WORK INSTRUCTIONS ▸ Collect each line in the material below that contains the word "screenshot", listing them in the order they appear.

[Element lookup records]
start

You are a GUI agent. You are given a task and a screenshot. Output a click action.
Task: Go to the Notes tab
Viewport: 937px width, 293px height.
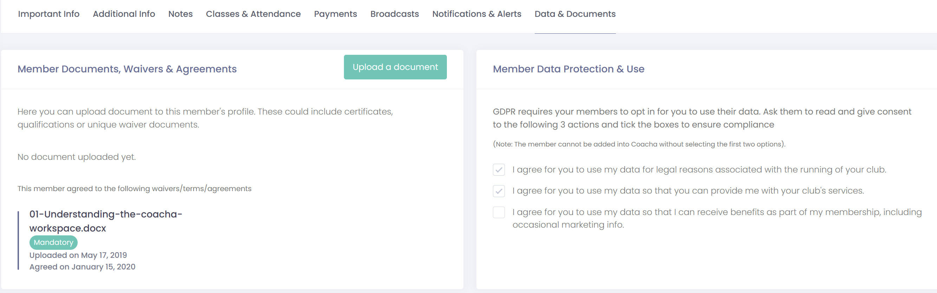pyautogui.click(x=180, y=14)
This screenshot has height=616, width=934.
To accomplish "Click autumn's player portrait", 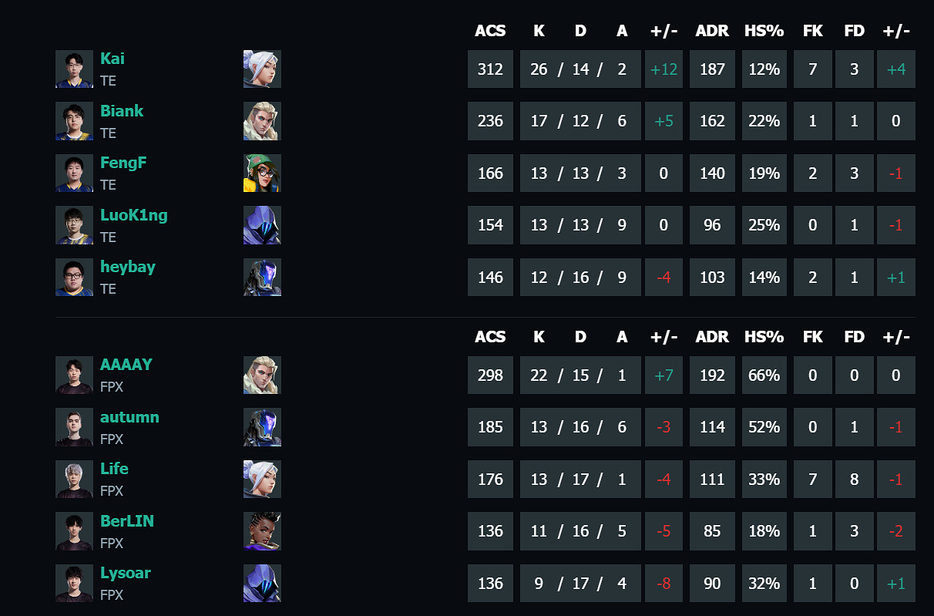I will tap(74, 427).
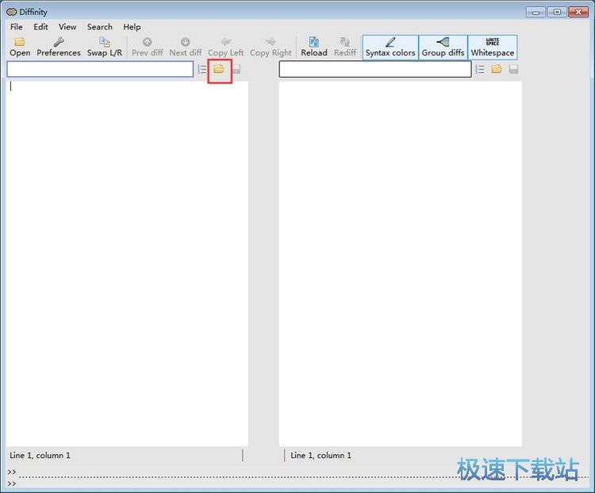Click the right pane save icon
Image resolution: width=595 pixels, height=493 pixels.
tap(514, 70)
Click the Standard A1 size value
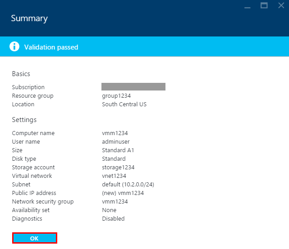The image size is (289, 249). point(118,150)
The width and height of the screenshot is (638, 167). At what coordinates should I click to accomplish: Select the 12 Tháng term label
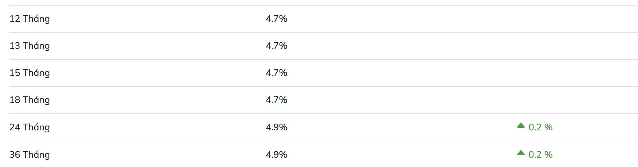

end

ANSWER IN FULL ▸
You are a GUI agent. You are given a task and a screenshot. Output a click action.
This screenshot has height=616, width=934.
The width and height of the screenshot is (638, 167). At what coordinates should I click to accomplish: Select the 12 Tháng term label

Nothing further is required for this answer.